Le communiqué du palais
"Le président de la République, Michel Aoun, a demandé au ministre (sortant) des Affaires étrangères, Charbel Wehbé, d'effectuer les contacts nécessaires avec l'ambassade des États-Unis à Beyrouth et l'ambassade du Liban à Washington afin d'obtenir les preuves et les documents qui ont poussé le Trésor américain à formuler des accusations et imposer des sanctions contre le chef du Courant patriotique libre, l'ancien ministre et député Gebran Bassil", écrit le palais de Baabda dans un communiqué publié samedi matin. Le chef de l'État a ensuite "insisté pour que ces documents soient fournis à la justice libanaise afin qu'elle prenne les mesures légales nécessaires en la matière", ajoute le communiqué de Baabda. Le président a également fait savoir qu'il allait "suivre cette affaire de manière directe afin que les jugements convenables soient rendus au cas où des données sont collectées concernant ces accusations".
Le chef du Courant patriotique libre, considéré comme l’un des principaux alliés chrétiens du Hezbollah, a été frappé par de lourdes sanctions imposées par le département américain du Trésor.
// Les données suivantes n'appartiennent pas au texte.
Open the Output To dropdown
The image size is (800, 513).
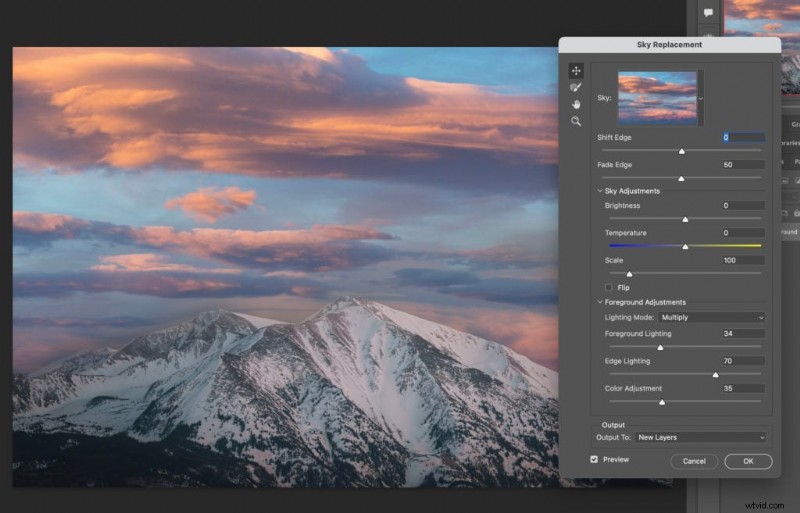coord(700,437)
Ces sanctions ont été prises sur la base du Magnitsky Act, qui vise tout responsable portant atteinte aux droits humains et ayant trempé dans des affaires de corruption. Conformément à ce texte de loi, les actifs de M. Bassil seront pour l'essentiel gelés aux États-Unis. Dans un communiqué distinct, le département d’État a annoncé que Gebran Bassil fait également l’objet de sanctions dans le cadre de la loi sur les opérations étrangères du département d’État (2020), qui cible les responsables de gouvernements étrangers impliqués dans des actes de corruption. Dans ce cadre, le chef du CPL est désormais interdit d’entrée aux États-Unis.
Le département d'État a encore précisé que les actions prises contre Gebran Bassil s'inscrivent dans la continuité des sanctions lancées précédemment dans le cadre de la lutte contre le terrorisme contre les anciens ministres libanais Youssef Fenianos et Ali Hassan Khalil. Dans ce cas aussi, le président Aoun avait demandé au chef de la diplomatie libanaise d'entrer en contact avec les autorités américaines afin d'obtenir les preuves et documents qui ont motivé leur décision. Les suites de cette requête ne sont toujours pas connues à ce jour.
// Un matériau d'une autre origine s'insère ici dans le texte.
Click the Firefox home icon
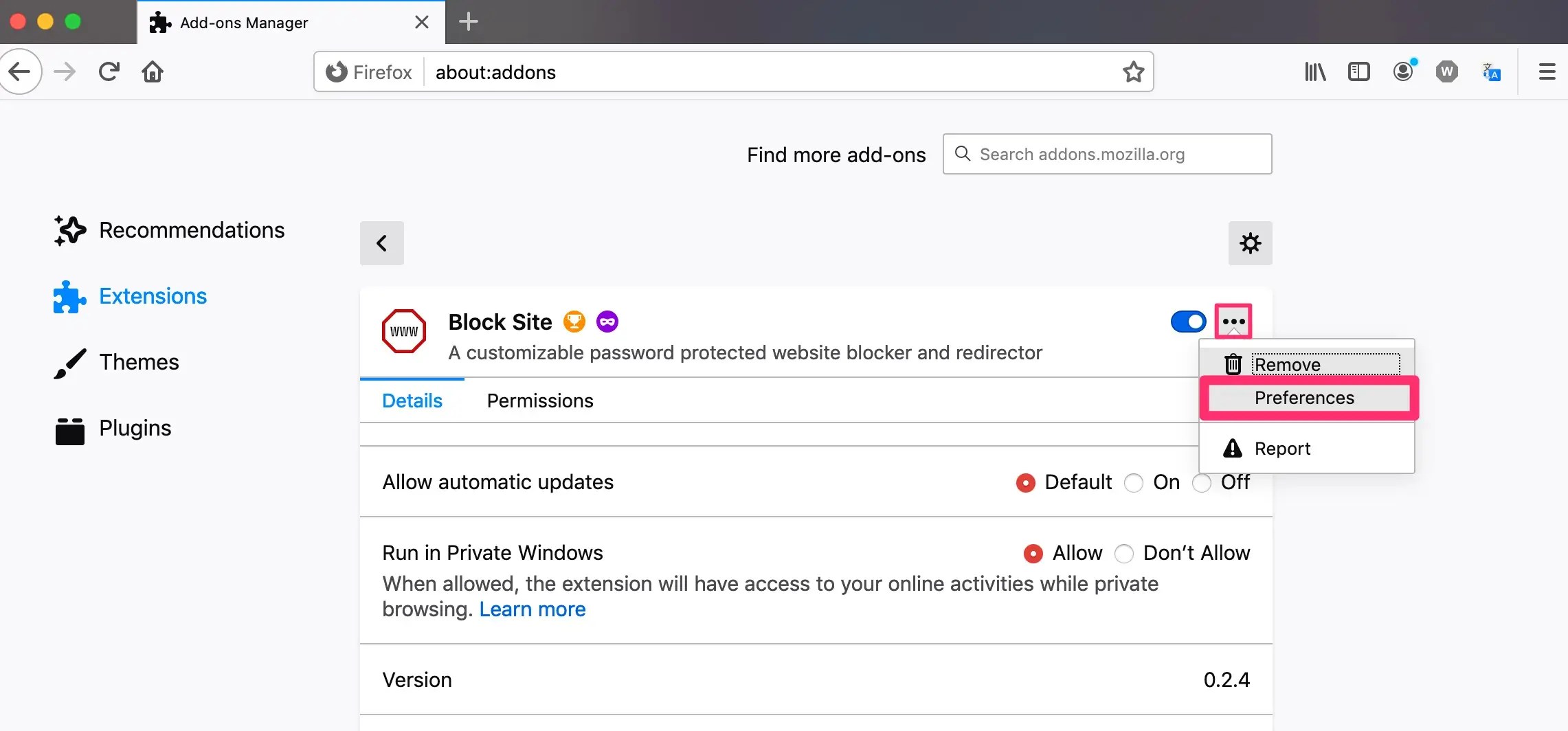The image size is (1568, 731). click(153, 71)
"Briser une volonté libanaise libre"
Vendredi, Gebran Bassil avait vite réagi à l'annonce des sanctions, affirmant que celles-ci ne "l'effraient pas". Et samedi, le bureau politique du CPL a condamné les sanctions US qui visent son chef. Dans un communiqué, la formation a exprimé son "rejet total des sanctions américaines contre Gebran Bassil", estimant qu'elles constituent "une diffamation claire et une instrumentalisation de la justice américaine pour se venger d'un leader politique". Le bureau politique du CPL a également dit "regretter que l'administration américaine, en fin de mandat présidentiel, utilise son pouvoir afin de briser une volonté libanaise libre, en violation des valeurs de liberté démocratique qui ont toujours uni les Libanais et les Américains". La formation aouniste a ensuite appelé Washington à "revenir sur sa décision injuste", soulignant qu'elle "ne prend des directives de personne, ni sur le plan local, ni sur le plan international". Un peu plus tard, elle a appelé ses partisans à ne pas manifester près de l'ambassade américaine, à Awkar.
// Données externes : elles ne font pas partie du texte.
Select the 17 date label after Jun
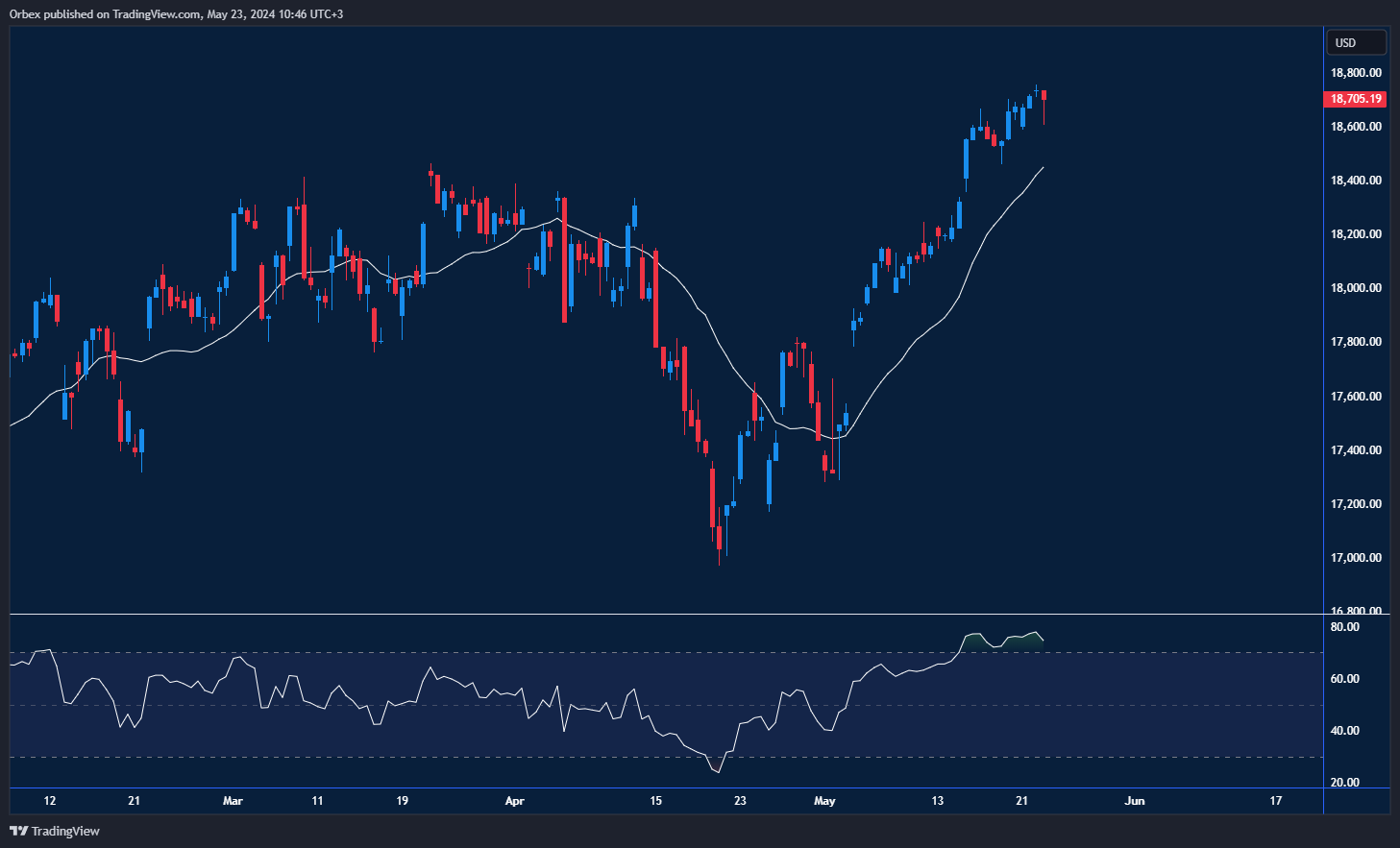 click(1276, 801)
Par ailleurs, alors que quelques partisans de M. Bassil s'étaient réunis au bas de son domicile en signe de solidarité, il leur a affirmé devoir "se battre contre l'injustice", mais qu'il en sortirait "plus fort". Il a également mis en garde ses partisans, selon une vidéo publiée sur les réseaux sociaux, contre toute tentative de "subversion" de ce mouvement de soutien à son égard, les appelant à ne pas manifester devant l'ambassade américaine.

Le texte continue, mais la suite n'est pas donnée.